*** Opening of Task input ***

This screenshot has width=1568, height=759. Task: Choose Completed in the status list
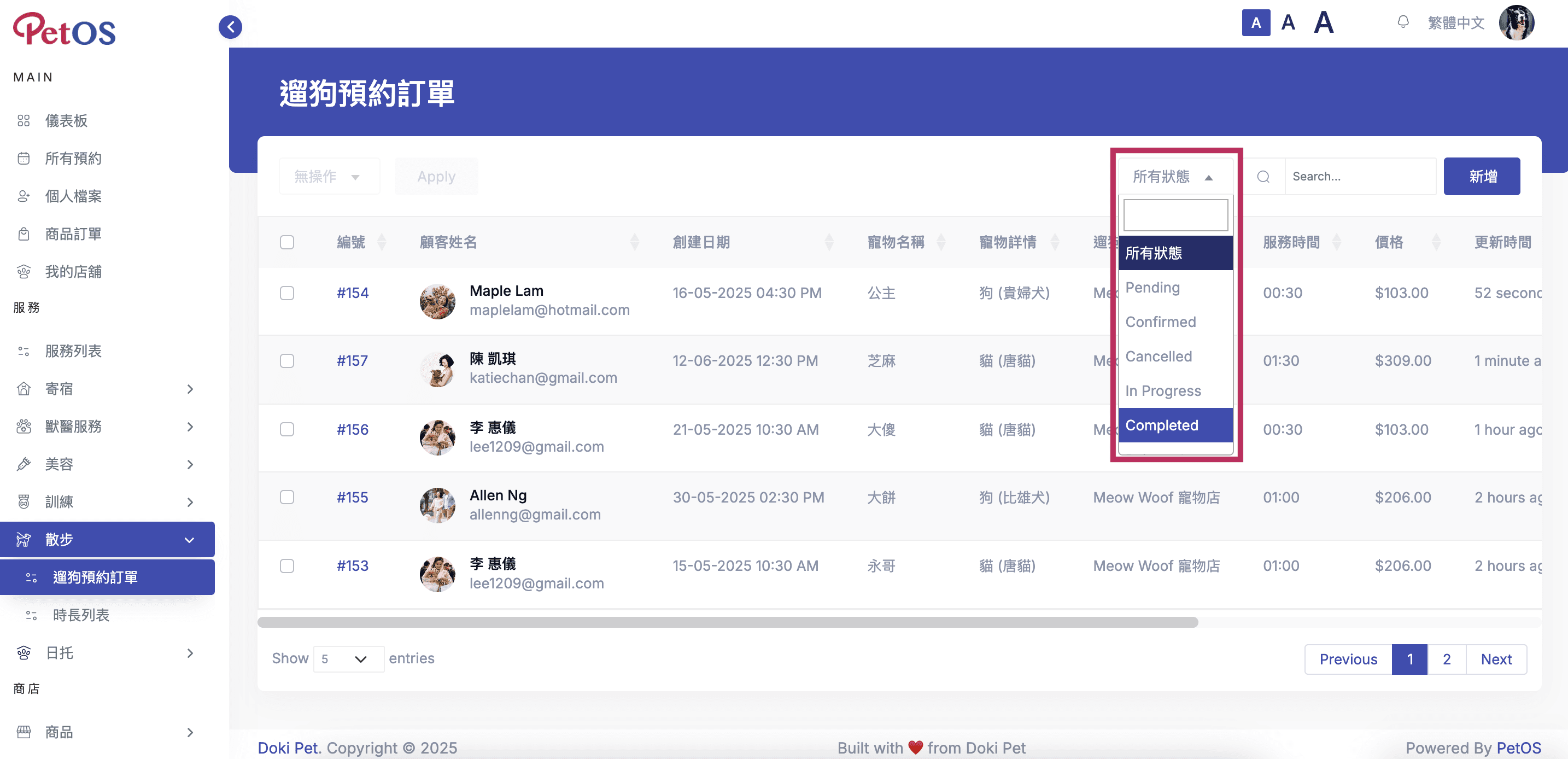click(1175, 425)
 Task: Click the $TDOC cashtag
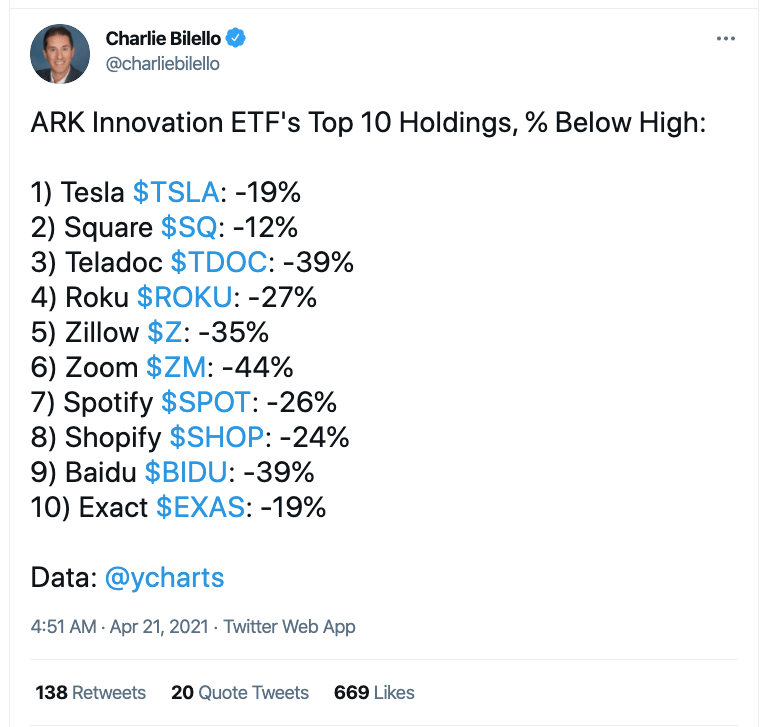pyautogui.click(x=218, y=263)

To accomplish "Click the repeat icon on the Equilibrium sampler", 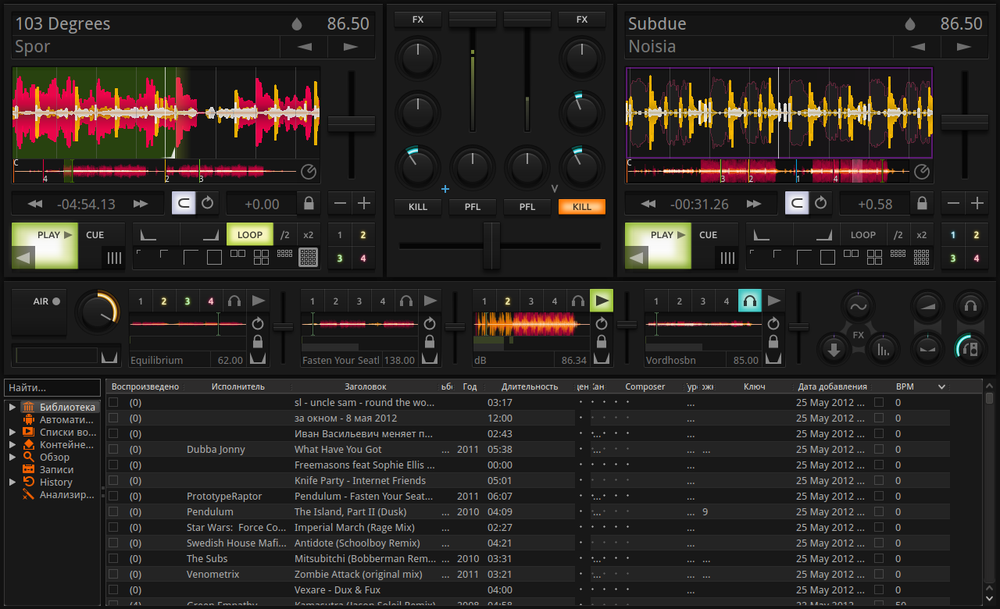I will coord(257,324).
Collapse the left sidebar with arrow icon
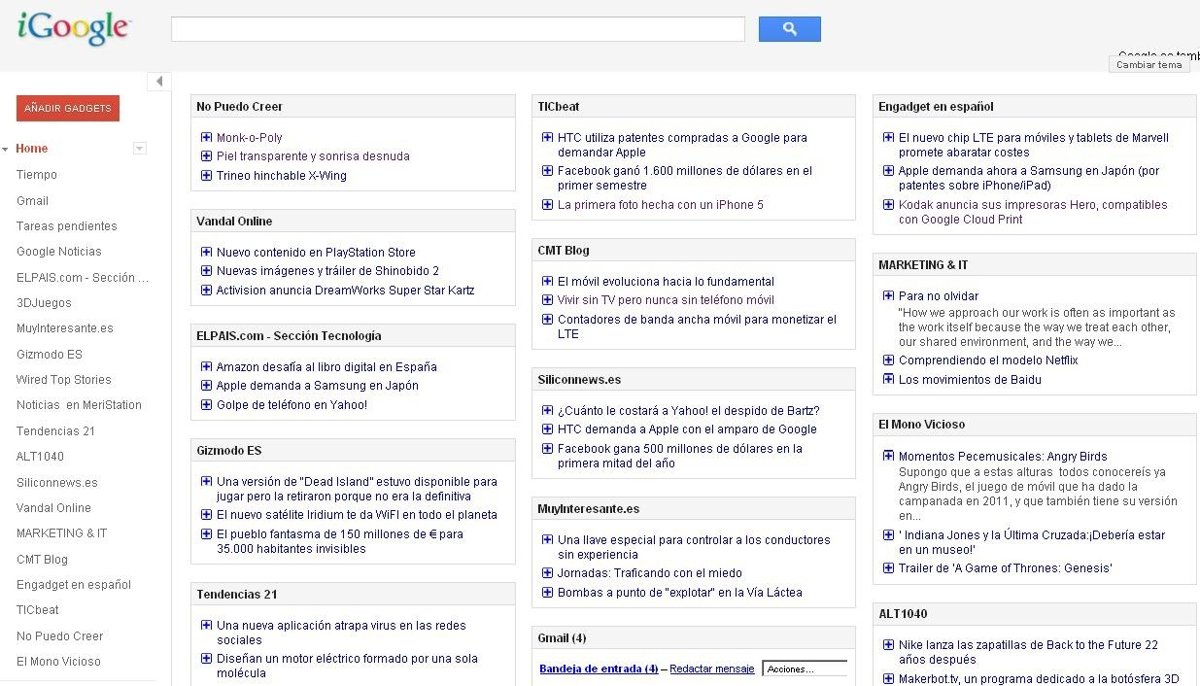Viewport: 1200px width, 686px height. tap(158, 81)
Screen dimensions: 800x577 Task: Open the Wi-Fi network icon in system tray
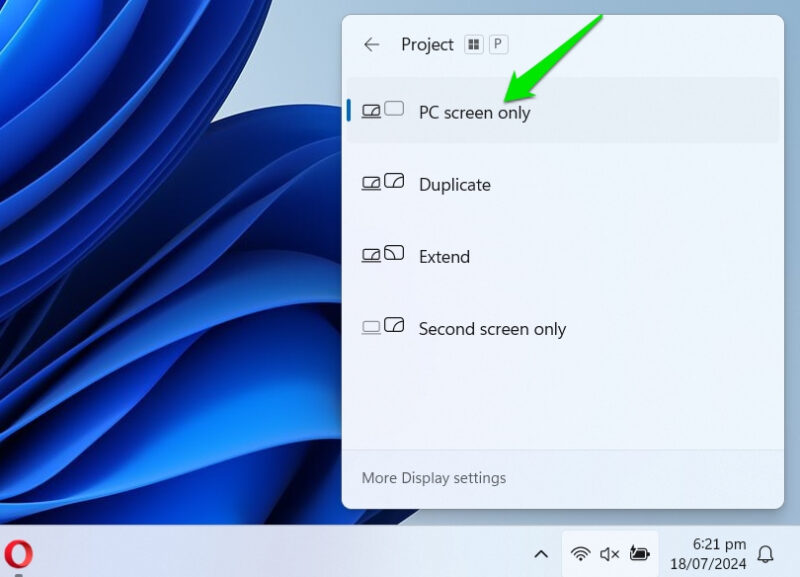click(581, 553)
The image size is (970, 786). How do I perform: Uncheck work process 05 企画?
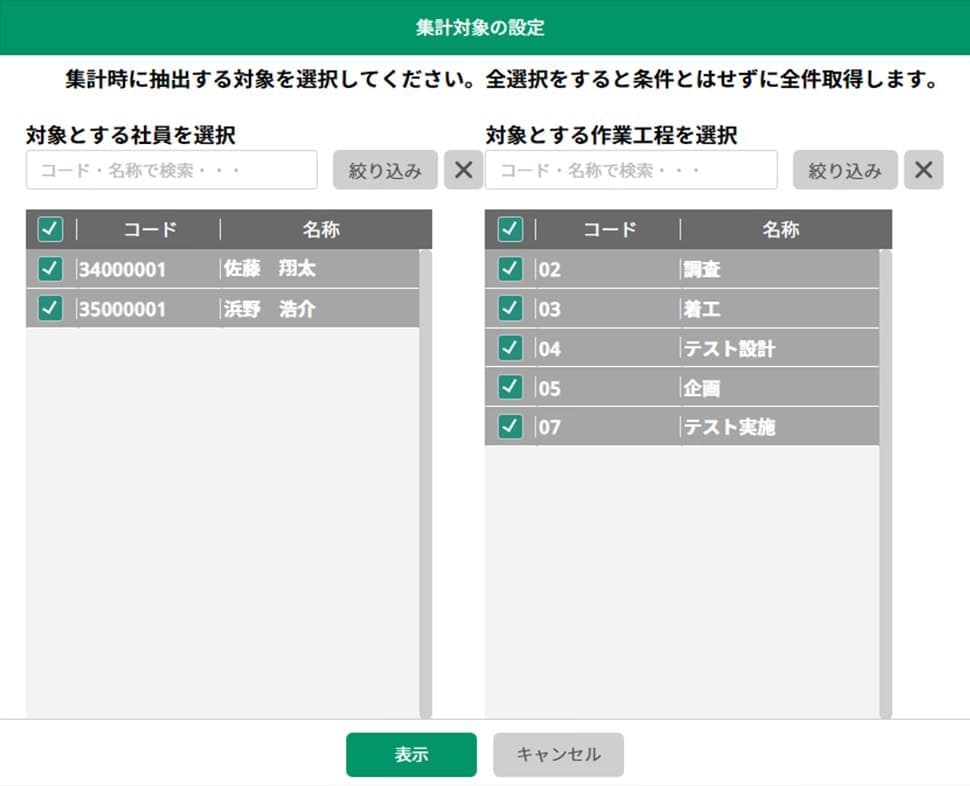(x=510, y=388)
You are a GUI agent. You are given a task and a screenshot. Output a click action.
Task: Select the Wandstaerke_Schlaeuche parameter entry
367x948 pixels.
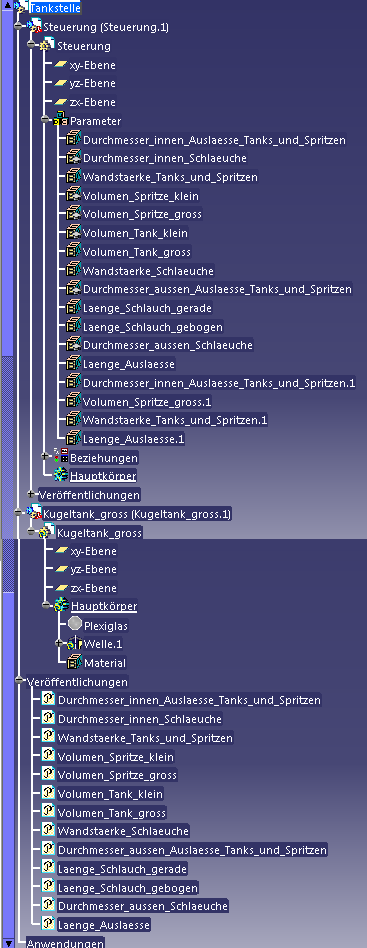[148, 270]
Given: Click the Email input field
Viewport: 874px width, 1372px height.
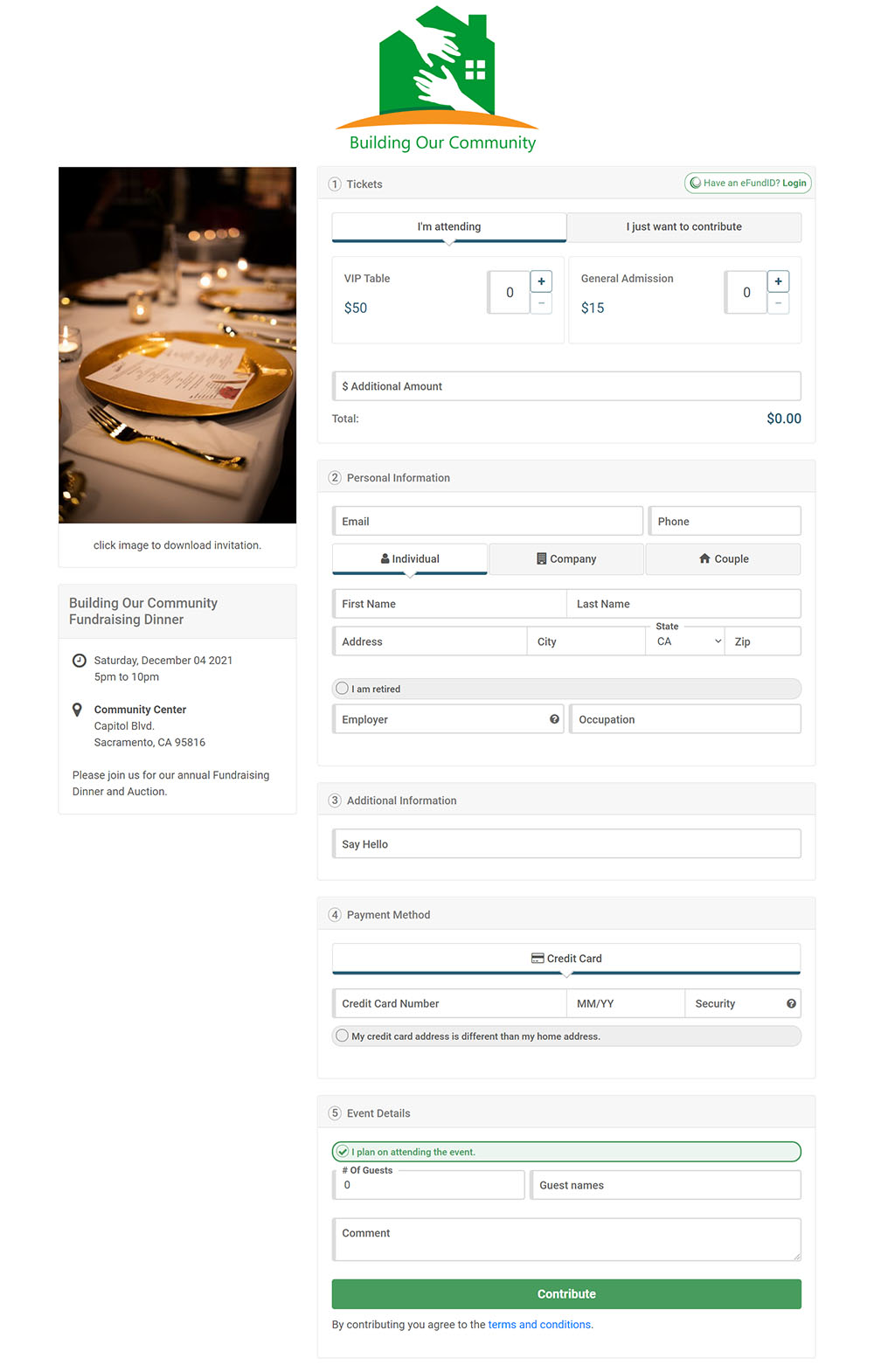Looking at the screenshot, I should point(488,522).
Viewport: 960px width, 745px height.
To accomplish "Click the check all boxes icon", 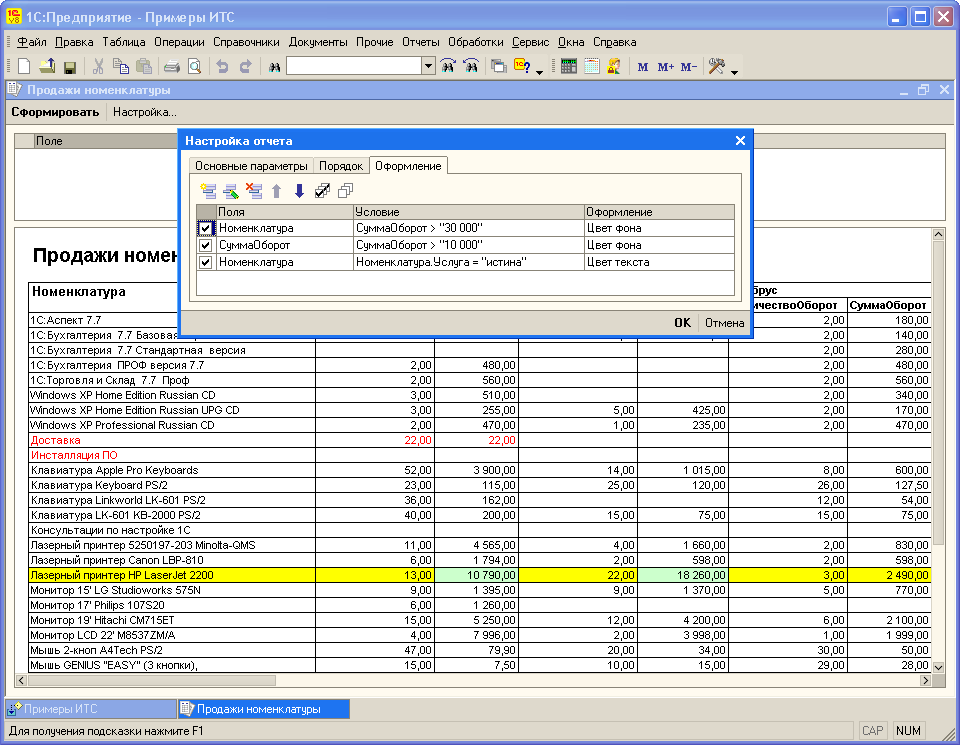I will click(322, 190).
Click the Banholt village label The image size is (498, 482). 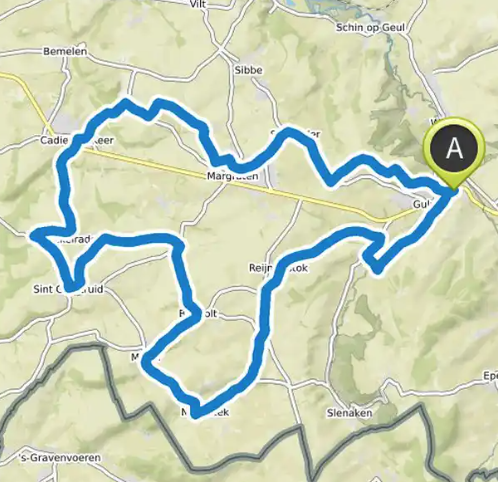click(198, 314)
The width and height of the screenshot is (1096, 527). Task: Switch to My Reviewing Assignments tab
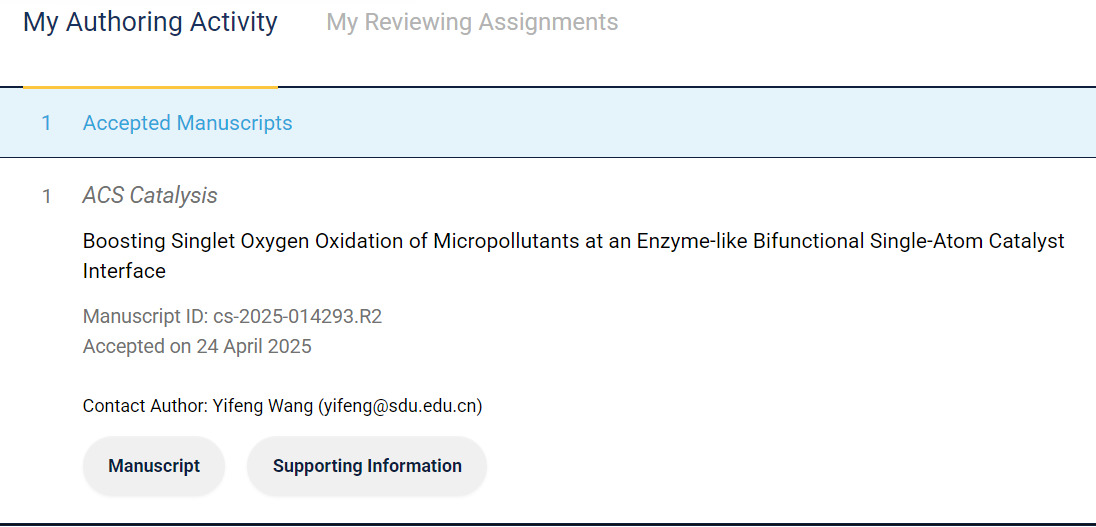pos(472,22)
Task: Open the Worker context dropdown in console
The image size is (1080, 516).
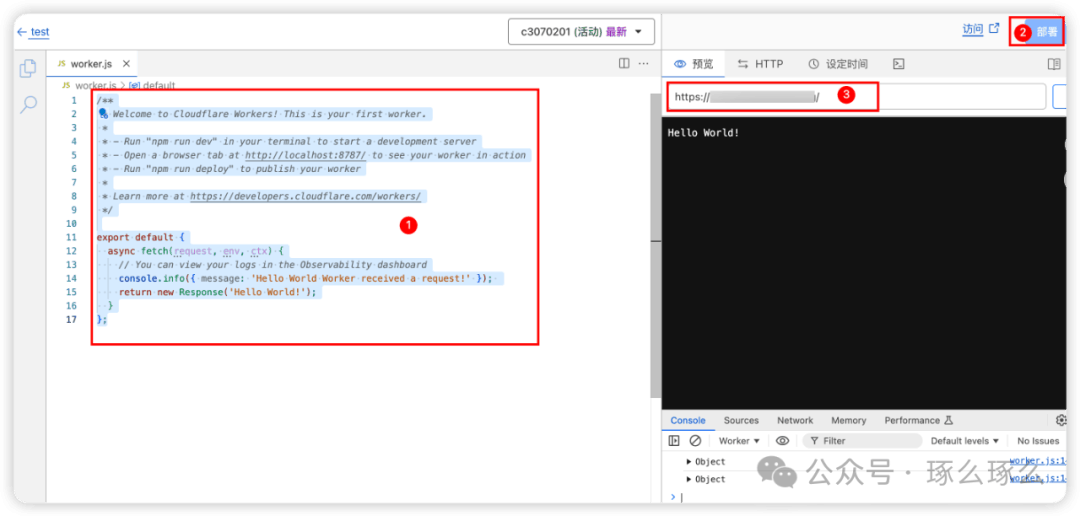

*** Close of Task input ***

■ Directions ■
Take the line that contains "Task: Open the Worker" and every line after it to the end of the records above; quote them exactly, leaving out the pictures.

■ Output for this exercise ■
Task: Open the Worker context dropdown in console
The image size is (1080, 516).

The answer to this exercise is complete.